La vie dans l’ombre de la Parisienne, une femme parfaite

(English) Pendant des siècles, la Parisienne lambda a dû s’efforcer d’être à la hauteur de l’image parfaite de la femme française. Dans son exploration sur le mythe parisien, Édith de Belleville marie le passé au présent.

« Être raffinée, au 17e siècle cela signifiait également être élégante… et mince. Les Français ont créé, à l’image de Louis XIV, la théâtralisation de soi, en dehors de l’espace privé.
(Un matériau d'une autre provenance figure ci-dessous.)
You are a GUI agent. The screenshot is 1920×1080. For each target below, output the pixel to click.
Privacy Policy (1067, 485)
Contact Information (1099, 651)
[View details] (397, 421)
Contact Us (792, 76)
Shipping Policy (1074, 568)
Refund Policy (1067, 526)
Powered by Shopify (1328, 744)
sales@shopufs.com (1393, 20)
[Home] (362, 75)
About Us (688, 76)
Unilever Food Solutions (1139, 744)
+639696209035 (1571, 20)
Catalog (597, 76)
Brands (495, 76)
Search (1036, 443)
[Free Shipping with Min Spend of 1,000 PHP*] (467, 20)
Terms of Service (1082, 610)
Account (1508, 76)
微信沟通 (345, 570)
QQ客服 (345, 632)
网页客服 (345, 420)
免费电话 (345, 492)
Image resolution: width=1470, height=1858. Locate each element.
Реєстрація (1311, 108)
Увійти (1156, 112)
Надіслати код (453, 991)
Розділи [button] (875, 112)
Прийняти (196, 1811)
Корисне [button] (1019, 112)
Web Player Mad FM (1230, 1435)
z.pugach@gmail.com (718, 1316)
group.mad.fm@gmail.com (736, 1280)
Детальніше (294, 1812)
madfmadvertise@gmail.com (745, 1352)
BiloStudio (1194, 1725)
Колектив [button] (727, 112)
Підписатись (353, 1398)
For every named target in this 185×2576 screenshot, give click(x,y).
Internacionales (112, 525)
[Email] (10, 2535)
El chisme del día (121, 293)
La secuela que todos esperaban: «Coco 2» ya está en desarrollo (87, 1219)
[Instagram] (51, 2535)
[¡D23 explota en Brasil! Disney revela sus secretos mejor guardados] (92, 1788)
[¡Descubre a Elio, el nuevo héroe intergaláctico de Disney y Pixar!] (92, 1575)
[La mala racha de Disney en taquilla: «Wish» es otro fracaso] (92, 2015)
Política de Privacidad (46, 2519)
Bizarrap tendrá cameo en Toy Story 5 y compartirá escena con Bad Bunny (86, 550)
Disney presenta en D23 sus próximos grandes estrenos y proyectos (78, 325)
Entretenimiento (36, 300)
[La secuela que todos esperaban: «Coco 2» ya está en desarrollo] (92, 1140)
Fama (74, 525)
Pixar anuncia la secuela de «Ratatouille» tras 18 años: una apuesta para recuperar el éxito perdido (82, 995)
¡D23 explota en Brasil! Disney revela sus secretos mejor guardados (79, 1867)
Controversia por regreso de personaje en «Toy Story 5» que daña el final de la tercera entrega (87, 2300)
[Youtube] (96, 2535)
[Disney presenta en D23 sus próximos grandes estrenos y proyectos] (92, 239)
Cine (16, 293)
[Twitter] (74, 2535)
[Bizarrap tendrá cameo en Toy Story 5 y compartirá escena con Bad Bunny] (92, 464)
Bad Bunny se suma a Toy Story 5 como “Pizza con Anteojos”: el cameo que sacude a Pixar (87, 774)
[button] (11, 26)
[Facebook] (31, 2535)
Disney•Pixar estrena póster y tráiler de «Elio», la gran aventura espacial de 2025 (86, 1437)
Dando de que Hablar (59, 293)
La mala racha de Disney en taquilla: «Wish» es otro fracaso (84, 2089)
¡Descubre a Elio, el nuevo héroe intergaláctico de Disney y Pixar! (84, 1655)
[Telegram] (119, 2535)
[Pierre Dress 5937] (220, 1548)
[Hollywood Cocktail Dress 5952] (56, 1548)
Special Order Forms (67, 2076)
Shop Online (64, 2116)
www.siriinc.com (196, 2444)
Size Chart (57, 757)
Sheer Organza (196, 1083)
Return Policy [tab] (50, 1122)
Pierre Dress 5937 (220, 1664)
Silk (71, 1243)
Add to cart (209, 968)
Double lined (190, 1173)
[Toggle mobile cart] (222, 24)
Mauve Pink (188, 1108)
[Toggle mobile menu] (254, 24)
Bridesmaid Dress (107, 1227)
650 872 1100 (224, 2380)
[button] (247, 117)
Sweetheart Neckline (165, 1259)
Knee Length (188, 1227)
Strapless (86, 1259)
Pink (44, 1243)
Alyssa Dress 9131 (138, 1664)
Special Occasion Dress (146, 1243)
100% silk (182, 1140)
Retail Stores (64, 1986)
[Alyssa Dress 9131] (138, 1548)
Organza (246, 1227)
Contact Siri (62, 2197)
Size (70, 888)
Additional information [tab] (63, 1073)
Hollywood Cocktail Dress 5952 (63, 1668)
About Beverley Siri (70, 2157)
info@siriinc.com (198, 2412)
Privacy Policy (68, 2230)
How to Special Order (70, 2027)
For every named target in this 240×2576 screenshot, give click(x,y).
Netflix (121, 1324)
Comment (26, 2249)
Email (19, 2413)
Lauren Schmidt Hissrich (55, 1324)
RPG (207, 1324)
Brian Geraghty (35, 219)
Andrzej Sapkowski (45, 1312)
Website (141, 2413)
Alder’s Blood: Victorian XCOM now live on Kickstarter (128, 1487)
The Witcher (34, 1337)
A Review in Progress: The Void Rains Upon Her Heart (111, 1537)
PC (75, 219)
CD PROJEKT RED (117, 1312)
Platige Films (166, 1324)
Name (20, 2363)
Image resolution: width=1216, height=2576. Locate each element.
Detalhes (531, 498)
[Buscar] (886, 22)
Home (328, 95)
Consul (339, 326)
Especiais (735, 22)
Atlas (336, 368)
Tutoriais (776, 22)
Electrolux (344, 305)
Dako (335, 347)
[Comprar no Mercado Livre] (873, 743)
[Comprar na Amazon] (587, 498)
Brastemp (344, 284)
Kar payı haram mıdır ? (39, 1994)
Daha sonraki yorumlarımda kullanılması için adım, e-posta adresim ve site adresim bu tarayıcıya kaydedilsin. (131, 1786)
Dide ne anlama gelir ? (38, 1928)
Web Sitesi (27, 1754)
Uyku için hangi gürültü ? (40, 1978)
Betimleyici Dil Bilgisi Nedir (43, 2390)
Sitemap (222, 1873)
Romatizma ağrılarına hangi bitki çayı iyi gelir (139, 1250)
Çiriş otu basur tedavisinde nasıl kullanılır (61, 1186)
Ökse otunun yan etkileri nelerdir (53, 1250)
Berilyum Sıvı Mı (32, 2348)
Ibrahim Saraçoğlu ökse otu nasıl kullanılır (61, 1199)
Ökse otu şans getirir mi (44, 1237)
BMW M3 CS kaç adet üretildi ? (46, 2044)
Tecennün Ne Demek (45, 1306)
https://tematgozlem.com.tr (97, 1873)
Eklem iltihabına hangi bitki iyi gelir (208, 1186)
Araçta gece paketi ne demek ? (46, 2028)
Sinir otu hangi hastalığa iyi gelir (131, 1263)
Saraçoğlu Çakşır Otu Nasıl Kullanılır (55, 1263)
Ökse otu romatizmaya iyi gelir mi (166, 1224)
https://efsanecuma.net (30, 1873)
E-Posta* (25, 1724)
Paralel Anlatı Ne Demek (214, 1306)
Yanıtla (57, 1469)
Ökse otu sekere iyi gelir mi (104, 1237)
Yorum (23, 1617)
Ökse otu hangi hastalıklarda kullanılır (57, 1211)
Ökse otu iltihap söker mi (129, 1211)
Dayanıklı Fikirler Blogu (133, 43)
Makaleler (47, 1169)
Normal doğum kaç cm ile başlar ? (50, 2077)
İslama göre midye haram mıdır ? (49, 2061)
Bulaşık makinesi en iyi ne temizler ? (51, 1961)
La cour à Versailles est devenue un théâtre permanent, exactement comme l’est aujourd’hui la rue parisienne pour les Parisiens. Les Français ont également développé leur passion pour la mode. Il n’est donc pas surprenant que le premier journal de mode soit français (« Le Mercure Galant » créé à Paris en 1672). Au 17e siècle, ce journal était plus populaire en Europe que ne le sont aujourd’hui Vogue ou Harper’s Bazaar dans le monde.

Si vous regardez avec attention les gravures de mode qui sont dans le Mercure Galant, vous remarquerez que la Française du Grand Siècle était non seulement une véritable victime de la mode mais était également mince. Pas de doute qu’être mince, même au 17e siècle, était plus élégant qu’être gros. » Extrait de L’image parfaite de la Parisienne: un lourd héritage à assumer (1ère partie) par Édith de Belleville.

La Parisienne n’est pas seulement l’image glacée d’une gravure de mode chic et fragile perchée sur des talons hauts. Être Parisienne c’est aussi une attitude dans la vie. L’unique, violente et sanglante histoire de Paris a construit l’âme de la Parisienne qui a une forte personnalité et qui est fière de sa ville pour laquelle elle s’est battue.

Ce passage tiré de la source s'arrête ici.